London, Washington, dan Jejak Struktur Masyarakat
Sistem London berakar pada kekuatan maritim, perdagangan global, serta kelas bangsawan dan pedagang yang menguasai jalur laut. Dari abad ke-16, elite Imperium Inggris mengonstruksi struktur sosial yang menopang kapitalisme global. Ketika sistem ini berkembang, muncul pula sistem Washington yang mengakar pada kekuatan finansial-industrial Amerika Serikat, dibentuk oleh demografi imigran, penguasaan energi, serta jaringan militer dunia.

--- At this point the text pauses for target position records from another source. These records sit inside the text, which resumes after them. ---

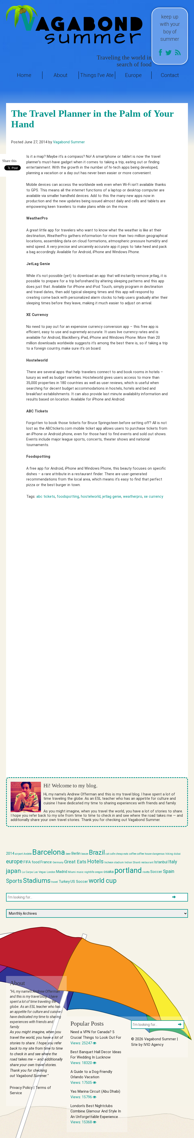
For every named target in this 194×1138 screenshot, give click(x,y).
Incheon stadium (114, 862)
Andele (27, 853)
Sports (14, 881)
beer (68, 853)
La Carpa (27, 872)
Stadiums (37, 880)
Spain (168, 871)
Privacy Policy (21, 1088)
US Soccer (79, 881)
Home (24, 75)
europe (14, 861)
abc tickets (45, 496)
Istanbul (160, 862)
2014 (10, 853)
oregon (99, 872)
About (60, 75)
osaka (109, 871)
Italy (172, 862)
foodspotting (68, 496)
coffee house (144, 853)
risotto (146, 872)
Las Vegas (40, 872)
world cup (103, 880)
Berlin (76, 853)
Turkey (64, 881)
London (51, 872)
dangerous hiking (162, 853)
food (36, 862)
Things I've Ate (97, 75)
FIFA (27, 862)
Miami (72, 872)
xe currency (153, 496)
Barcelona (48, 852)
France (46, 862)
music (80, 872)
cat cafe (110, 853)
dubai (177, 853)
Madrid (61, 871)
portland (128, 870)
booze (84, 853)
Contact (170, 75)
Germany (58, 862)
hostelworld (91, 496)
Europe (133, 75)
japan (13, 870)
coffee (132, 853)
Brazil (97, 852)
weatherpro (132, 496)
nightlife (89, 872)
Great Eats (75, 862)
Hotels (95, 861)
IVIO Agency (153, 1045)
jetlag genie (111, 496)
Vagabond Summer (69, 142)
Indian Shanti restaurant (139, 862)
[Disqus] (97, 576)
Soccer (156, 871)
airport (19, 853)
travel (54, 882)
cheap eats (122, 853)
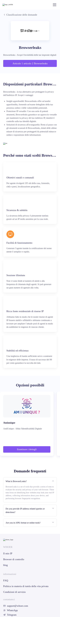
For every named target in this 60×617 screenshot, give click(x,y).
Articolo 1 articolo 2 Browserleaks (30, 63)
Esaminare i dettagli (27, 449)
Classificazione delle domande (21, 14)
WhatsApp (12, 610)
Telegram (11, 614)
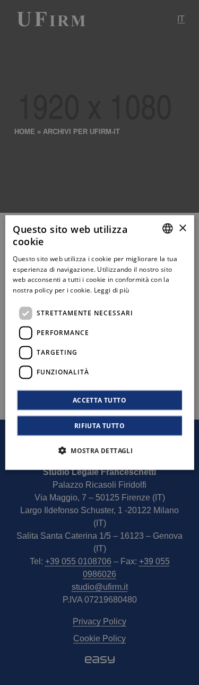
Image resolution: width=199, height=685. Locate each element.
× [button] (182, 228)
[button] (99, 450)
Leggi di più (111, 290)
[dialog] (99, 342)
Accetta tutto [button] (99, 399)
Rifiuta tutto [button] (99, 425)
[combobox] (167, 228)
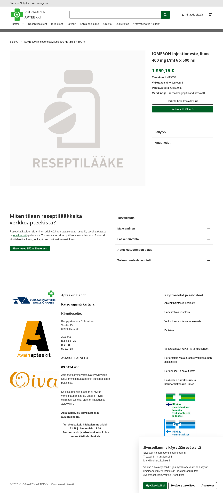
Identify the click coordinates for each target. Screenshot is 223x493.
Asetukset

Kedua sistem ini menanamkan gagasan hegemoni yang kuat, dengan memanfaatkan politik, ekonomi, bahkan budaya untuk memastikan dominasi. Namun, keduanya juga menunjukkan bagaimana sebuah bangsa mengelola SDA, demografi, dan posisi geografis menjadi basis kekuatan politik-ekonomi.
Resonansi Zaman dan Seni
Di luar kerangka politik dan ekonomi, masyarakat kerap menangkap perubahan zaman melalui seni. Musik, termasuk pop dan dangdut, menjadi medium paling cepat menyuarakan resonansi kolektif. Walaupun banyak terdistorsi oleh agenda industri budaya, ada momen di mana lagu benar-benar merekam esensi perubahan.

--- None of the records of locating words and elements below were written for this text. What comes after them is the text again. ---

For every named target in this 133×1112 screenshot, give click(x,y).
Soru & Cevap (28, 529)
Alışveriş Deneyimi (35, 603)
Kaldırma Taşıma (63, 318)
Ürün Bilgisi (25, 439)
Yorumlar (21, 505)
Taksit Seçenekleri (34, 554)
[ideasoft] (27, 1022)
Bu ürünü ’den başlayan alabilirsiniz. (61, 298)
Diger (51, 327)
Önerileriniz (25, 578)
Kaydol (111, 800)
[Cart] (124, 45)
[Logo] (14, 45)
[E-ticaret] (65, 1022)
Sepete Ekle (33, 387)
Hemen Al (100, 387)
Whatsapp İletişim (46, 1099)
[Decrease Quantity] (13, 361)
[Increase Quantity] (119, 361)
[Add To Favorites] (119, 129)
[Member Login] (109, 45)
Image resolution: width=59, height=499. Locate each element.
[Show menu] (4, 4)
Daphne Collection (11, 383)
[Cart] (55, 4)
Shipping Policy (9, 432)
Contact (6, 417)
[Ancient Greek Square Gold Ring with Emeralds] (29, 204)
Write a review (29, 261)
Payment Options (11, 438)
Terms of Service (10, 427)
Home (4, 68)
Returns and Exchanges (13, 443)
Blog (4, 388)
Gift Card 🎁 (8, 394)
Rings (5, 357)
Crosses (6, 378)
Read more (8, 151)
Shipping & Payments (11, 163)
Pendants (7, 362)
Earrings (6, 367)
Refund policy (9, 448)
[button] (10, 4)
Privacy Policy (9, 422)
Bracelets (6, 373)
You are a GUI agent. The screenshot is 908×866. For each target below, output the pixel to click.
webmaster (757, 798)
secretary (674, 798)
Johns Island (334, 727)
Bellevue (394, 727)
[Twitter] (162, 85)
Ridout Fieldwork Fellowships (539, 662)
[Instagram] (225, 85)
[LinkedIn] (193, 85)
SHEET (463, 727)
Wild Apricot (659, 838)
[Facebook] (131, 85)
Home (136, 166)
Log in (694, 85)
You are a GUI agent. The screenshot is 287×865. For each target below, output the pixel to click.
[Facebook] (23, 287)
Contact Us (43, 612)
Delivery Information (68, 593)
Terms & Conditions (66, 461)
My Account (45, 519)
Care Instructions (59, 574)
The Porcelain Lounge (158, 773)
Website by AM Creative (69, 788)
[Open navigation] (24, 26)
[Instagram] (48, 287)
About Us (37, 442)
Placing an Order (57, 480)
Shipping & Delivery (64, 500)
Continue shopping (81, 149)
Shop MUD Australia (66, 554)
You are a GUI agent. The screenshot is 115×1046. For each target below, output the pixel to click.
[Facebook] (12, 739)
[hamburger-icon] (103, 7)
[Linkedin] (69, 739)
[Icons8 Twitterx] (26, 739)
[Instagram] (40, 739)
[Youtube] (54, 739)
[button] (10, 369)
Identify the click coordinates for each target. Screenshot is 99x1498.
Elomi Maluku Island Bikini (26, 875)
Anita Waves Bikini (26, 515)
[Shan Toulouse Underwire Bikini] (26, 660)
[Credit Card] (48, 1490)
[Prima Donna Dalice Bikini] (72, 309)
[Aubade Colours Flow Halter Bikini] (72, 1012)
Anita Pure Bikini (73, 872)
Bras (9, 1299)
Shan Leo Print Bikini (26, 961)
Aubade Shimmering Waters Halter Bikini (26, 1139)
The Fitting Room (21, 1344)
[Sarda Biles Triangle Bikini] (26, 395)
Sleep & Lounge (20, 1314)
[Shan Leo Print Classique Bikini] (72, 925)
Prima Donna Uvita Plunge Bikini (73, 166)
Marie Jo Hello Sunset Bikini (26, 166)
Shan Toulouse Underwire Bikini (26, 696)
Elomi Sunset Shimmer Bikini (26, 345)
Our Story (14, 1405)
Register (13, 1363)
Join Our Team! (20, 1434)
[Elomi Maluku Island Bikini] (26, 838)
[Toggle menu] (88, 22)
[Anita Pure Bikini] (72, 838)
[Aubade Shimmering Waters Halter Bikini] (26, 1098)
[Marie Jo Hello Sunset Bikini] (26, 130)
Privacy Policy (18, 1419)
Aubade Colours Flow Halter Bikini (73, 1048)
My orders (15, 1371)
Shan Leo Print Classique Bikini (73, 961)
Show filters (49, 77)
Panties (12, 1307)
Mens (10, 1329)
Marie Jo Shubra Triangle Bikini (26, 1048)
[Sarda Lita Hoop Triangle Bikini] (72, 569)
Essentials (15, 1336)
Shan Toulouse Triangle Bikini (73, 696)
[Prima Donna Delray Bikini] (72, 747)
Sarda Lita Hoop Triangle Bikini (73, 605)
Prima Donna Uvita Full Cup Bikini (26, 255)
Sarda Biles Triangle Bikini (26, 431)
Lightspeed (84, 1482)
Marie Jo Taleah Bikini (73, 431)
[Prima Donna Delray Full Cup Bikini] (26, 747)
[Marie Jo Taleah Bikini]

Di titik ini, lagu "So Long, London" menjadi salah satu simbol menarik. Ia bukan sekadar karya pop, melainkan cermin bagaimana individu dan masyarakat mencoba memahami, menolak, atau bahkan mengucapkan selamat tinggal kepada dominasi lama. Lagu ini hadir sebagai medium untuk menangkap pergeseran psikologis dan afektif yang tak sepenuhnya bisa dikendalikan oleh otoritas atau elite hegemonik.
Optimisme yang Lolos dari Hegemoni
Optimisme bekerja di ranah yang unik: afektif, spontan, seringkali orisinil. Ia tidak sepenuhnya bisa ditata oleh kurikulum, narasi resmi, atau propaganda politik. Justru di era pasca-pandemi, ketika COVID-19 gagal menjadi "reset" seperti krisis-krisis abad sebelumnya, optimisme muncul sebagai energi baru.

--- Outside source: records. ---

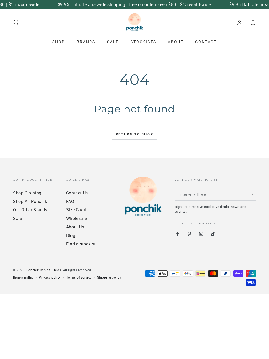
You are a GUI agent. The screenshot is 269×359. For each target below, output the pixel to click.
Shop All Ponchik (30, 201)
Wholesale (76, 218)
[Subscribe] (253, 194)
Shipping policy (109, 277)
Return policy (23, 278)
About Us (75, 226)
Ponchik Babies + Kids (43, 270)
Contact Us (77, 193)
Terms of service (79, 277)
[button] (16, 22)
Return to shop (134, 134)
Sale (17, 218)
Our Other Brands (30, 209)
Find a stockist (81, 244)
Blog (70, 235)
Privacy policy (50, 277)
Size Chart (76, 209)
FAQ (70, 201)
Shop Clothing (27, 193)
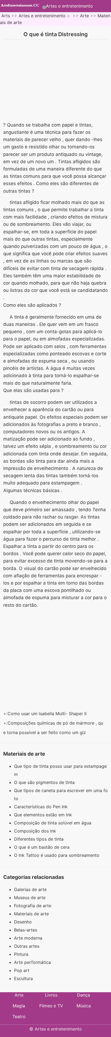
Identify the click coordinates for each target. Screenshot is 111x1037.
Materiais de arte (31, 913)
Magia (19, 1005)
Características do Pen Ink (41, 806)
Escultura (23, 978)
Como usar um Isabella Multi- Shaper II (48, 713)
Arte (84, 15)
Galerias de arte (30, 889)
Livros (51, 995)
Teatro (19, 1016)
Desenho (23, 922)
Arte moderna (28, 938)
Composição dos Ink (35, 831)
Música (84, 1005)
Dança (83, 995)
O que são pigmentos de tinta (45, 782)
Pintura (21, 954)
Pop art (21, 970)
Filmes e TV (51, 1005)
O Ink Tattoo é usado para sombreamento (57, 855)
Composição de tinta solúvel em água (53, 822)
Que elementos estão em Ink (43, 814)
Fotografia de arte (32, 905)
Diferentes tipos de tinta (39, 839)
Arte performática (32, 962)
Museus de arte (30, 897)
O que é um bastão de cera (42, 847)
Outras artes (26, 946)
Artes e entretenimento (69, 6)
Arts (5, 15)
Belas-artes (25, 930)
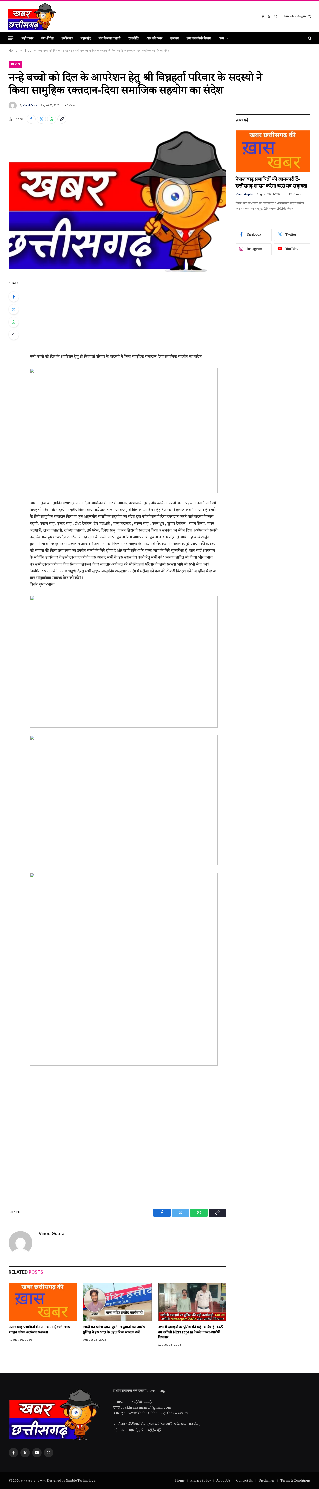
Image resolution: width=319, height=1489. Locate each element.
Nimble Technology (80, 1480)
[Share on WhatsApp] (51, 119)
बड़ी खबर (27, 38)
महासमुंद (86, 38)
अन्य (221, 38)
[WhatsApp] (14, 322)
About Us (223, 1480)
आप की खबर (154, 38)
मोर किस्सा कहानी (109, 38)
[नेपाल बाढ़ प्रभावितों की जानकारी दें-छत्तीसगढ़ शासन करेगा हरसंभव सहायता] (43, 1302)
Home (180, 1480)
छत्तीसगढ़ (67, 38)
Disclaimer (267, 1480)
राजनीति (133, 38)
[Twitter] (14, 309)
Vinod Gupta (30, 105)
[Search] (309, 38)
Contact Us (244, 1480)
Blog (15, 64)
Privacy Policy (200, 1480)
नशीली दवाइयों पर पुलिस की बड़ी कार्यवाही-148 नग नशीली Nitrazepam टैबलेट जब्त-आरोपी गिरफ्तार (190, 1332)
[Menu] (10, 38)
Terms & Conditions (295, 1480)
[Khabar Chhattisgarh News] (31, 16)
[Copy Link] (61, 119)
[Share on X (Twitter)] (41, 119)
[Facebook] (14, 297)
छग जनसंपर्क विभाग (199, 38)
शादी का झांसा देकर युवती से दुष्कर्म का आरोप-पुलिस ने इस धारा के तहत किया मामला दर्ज (115, 1329)
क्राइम (174, 38)
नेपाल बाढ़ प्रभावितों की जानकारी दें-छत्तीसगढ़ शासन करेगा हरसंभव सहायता (39, 1329)
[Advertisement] (130, 317)
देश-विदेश (47, 38)
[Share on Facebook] (31, 119)
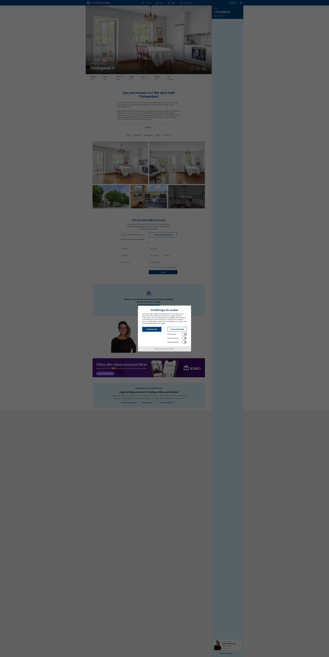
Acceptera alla (152, 329)
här (164, 323)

Ekonomi dunia masuk pada fase krisis berlapis, disertai fragmentasi geopolitik. Hegemoni tunggal sudah tidak lagi berjalan di satu koridor. Namun, realitas baru justru menunjukkan kapasitas masyarakat global untuk berpikir kritis (higher order thinking skill), membongkar skenario terselubung, dan menghadirkan citizen journalism yang dengan cepat menemukan jati diri publik.